WORK ORDER: Without the pictures, print the lines from the one holding "571x255 pixels. How" through the last line below, both included, exactly as they stand.

Collected data entries

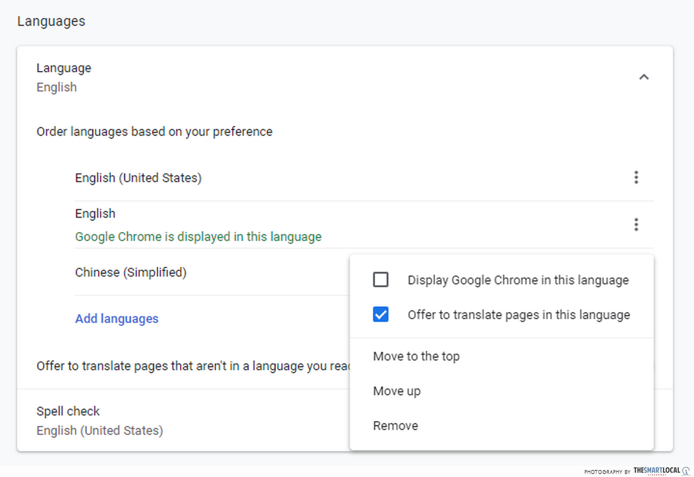Click the Add languages link
The image size is (694, 477).
(117, 319)
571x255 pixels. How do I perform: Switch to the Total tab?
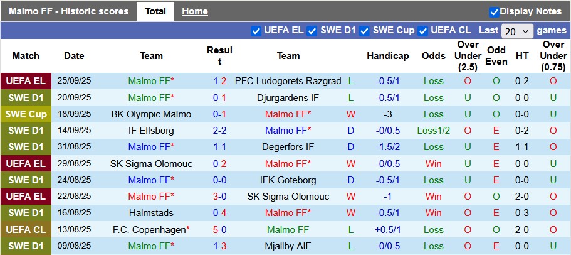pyautogui.click(x=155, y=11)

COMPLETED EXERCISE:
571x255 pixels. How do I perform: Switch to the Total tab?
pyautogui.click(x=155, y=11)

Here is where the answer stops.